In linking this concept to information technology in general, and for our purposes analytics in particular, technological iatrogenesis (TI) is when the deployment of a technical product, good, or service creates more problems than it eliminates. In that light, Jim's article caught my eye because it surfaced the risk that data scientists, analysts, statisticians, etc. could misapply algorithms and other tools under the assumption that one size fits all. Elliott designed his algorithm for one industry and to his surprise, it was being applied beyond the intended scope.
There are at least four ways that TI can occur. The first way assumes that a technology is impervious to time. Tape backups are a traditional way of storing mass quantities of data. And at one point, tape backups were a leading edge solution. But without migrating from tape (which degrades of time) at some point to digital or cloud service storage, historical business assets will be lost. Magnetic tape cured the storage problem in the past, but it inherently becomes a risk over time.
The second way that TI can occur assumes that embedded business rules are applicable across functional units, industries, or broad categories of analysis. For example, if the business rules of your system seasonally adjusts changes in employment based on the industry (retail store hiring may change when summer school students are available for the labor market), those same rules may produce deleterious results if you use them for seasonally adjusting changes based on geography. Rules based on what an establishment does are not suitable for adjustments based on where the establishment is located.
The third way that TI can occur assumes that data definitions have transitive properties and are vehicular in nature; this is the assumption that all terms are synonymous and are transferable across all systems. For example, a database variable labeled "hotness," which was designed for a dating service system would have a whole different meaning if used for a system designed to predict menopause symptoms. In like manner, a database variable labeled "nova," would have an astronomical meaning to a space scientist, a marketing meaning to a Chevrolet sales manager and quality meaning to automobile customers in Latin America.
The fourth way that TI can occur assumes that an IT solution designed for decentralized processing can be easily migrated into a centralized processing architecture. Decentralized systems are typically self-contained and have direct access to whatever processing resources are needed, whenever the resources are needed, for as long as the resources are needed. Centralized systems typically share some resources, even if configured as a series of virtual machines. Granted, centralized systems may be cheaper, but they work best when all of the processing nodes are intentionally designed in that manner from the start. Attempting to indiscriminately integrate a decentralized solution into a centralized architecture is not wise and will be more expensive than designing a "plug and play" architecture from the beginning.

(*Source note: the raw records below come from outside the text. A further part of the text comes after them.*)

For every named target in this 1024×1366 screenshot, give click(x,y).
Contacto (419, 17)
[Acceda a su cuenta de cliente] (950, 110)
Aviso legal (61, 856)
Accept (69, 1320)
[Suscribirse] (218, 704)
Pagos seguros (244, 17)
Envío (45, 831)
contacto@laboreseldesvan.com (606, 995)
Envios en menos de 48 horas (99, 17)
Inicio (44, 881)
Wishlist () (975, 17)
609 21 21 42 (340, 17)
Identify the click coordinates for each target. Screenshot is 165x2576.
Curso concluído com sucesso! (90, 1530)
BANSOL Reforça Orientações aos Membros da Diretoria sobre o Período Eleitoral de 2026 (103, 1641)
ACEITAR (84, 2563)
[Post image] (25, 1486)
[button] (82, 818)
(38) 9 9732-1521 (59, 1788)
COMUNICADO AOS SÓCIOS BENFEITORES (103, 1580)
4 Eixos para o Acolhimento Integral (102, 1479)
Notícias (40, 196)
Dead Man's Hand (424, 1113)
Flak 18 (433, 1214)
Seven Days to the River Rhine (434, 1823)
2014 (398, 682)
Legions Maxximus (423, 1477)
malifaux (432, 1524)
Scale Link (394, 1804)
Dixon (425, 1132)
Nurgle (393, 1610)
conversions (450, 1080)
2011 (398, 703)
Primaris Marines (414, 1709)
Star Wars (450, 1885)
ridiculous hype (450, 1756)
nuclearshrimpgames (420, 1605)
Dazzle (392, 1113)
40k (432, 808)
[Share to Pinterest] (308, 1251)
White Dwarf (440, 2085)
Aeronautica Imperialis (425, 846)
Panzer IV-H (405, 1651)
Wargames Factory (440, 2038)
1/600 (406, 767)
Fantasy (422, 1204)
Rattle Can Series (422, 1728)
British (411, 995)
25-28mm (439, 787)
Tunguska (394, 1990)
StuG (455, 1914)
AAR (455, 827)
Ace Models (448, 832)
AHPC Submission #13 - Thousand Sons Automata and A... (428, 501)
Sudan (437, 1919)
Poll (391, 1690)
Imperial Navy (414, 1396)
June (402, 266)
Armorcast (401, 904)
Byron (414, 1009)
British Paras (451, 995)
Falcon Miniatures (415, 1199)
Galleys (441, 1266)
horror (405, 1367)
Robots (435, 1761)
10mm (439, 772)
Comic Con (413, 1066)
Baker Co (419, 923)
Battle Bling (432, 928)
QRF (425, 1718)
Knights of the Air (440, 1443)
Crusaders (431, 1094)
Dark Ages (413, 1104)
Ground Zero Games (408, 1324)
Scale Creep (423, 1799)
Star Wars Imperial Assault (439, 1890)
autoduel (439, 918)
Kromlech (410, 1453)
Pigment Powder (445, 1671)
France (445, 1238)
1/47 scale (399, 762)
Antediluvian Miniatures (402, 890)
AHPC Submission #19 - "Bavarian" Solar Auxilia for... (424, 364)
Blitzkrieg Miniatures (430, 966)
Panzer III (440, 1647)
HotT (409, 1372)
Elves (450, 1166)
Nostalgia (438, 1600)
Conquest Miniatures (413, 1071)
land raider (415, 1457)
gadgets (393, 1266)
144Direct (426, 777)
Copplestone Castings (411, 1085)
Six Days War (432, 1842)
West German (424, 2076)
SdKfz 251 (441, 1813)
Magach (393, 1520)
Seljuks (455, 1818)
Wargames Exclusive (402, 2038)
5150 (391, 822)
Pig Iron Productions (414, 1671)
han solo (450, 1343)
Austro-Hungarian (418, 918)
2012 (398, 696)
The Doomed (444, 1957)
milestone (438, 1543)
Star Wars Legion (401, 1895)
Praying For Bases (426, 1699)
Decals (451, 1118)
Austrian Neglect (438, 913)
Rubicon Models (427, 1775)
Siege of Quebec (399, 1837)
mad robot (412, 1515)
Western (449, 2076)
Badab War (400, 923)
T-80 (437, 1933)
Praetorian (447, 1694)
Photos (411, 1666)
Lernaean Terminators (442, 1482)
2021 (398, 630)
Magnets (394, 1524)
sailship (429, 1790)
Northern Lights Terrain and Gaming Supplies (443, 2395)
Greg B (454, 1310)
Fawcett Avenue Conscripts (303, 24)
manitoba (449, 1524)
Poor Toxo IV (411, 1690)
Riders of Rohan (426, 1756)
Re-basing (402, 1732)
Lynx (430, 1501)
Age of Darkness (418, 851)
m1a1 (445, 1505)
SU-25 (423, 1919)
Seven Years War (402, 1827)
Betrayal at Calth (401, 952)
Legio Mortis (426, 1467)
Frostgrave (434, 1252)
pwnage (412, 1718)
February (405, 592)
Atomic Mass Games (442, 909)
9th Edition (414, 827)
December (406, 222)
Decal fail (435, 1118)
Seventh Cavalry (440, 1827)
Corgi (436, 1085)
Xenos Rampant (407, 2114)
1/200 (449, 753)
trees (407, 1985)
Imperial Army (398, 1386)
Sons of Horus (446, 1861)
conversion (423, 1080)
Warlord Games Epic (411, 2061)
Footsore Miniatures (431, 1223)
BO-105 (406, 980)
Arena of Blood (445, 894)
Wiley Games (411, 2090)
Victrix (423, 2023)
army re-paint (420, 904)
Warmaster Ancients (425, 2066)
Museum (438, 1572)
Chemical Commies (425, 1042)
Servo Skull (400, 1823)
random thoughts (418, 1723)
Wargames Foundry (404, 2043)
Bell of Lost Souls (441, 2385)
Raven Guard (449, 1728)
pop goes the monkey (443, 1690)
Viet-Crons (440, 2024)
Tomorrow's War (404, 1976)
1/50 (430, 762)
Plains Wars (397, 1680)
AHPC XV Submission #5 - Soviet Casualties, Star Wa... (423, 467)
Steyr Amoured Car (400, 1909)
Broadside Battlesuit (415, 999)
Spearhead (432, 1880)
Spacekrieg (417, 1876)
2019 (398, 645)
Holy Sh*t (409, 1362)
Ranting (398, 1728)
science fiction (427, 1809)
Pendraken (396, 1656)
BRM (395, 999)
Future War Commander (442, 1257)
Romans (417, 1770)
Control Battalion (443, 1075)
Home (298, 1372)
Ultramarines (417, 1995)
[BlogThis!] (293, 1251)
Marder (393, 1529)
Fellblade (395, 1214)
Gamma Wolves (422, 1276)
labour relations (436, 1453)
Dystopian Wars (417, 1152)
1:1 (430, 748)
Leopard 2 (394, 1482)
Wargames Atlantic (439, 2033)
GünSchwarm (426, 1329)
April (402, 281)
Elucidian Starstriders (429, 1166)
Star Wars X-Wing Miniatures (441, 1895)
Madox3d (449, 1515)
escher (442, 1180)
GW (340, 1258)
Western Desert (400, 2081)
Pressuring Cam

In these days when organizations are seeking sharable and reusable solutions, it makes sense to avoid reinventing the wheel. But great care, reflection and investigation needs to occur to prevent the desired cures from being worse than the illness. While analytic professionals do not take the Hippocratic Oath, we should in some fashion observe this saying: Primum non nocere -- "First, do not harm".
What about you? Do you have any TI examples? Please share.